Data items:
========================================
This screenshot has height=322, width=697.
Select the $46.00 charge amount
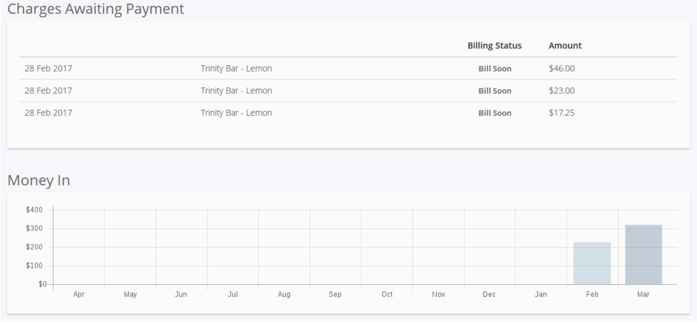pyautogui.click(x=561, y=68)
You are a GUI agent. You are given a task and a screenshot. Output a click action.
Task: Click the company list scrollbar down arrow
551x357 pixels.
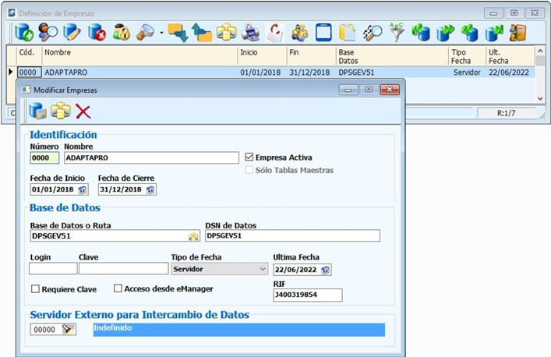pyautogui.click(x=540, y=98)
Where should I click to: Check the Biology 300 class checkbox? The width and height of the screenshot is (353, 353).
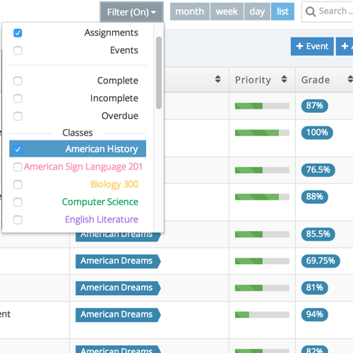tap(18, 184)
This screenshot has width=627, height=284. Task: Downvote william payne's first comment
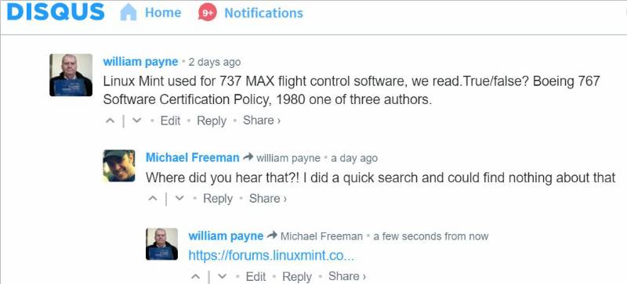pyautogui.click(x=136, y=120)
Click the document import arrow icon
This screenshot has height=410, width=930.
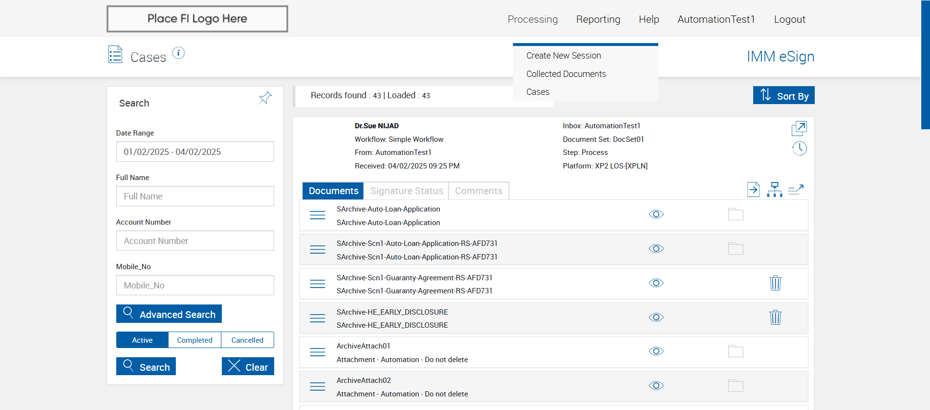point(753,190)
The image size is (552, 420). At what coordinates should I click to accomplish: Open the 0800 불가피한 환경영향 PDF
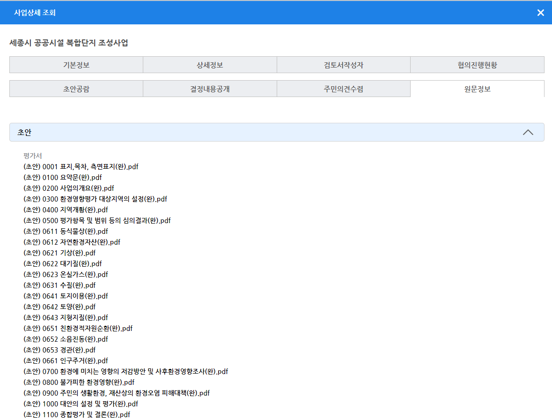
========================================
*What to produce:*
Copy out the data above to the letter, and keep every picture out of it.

*Response area:*
This screenshot has height=322, width=697.
Select the $46.00 charge amount
pyautogui.click(x=561, y=68)
You are a GUI agent. You are given a task and a screenshot. Output a click action.
Task: Click the company list scrollbar down arrow
551x357 pixels.
pyautogui.click(x=540, y=98)
Where should I click to: Check the Biology 300 class checkbox? The width and height of the screenshot is (353, 353).
tap(18, 184)
This screenshot has width=627, height=284. Task: Downvote william payne's first comment
pyautogui.click(x=136, y=120)
Click the document import arrow icon
This screenshot has height=410, width=930.
point(753,190)
The image size is (552, 420). At what coordinates should I click to accomplish: Open the 0800 불가피한 환경영향 PDF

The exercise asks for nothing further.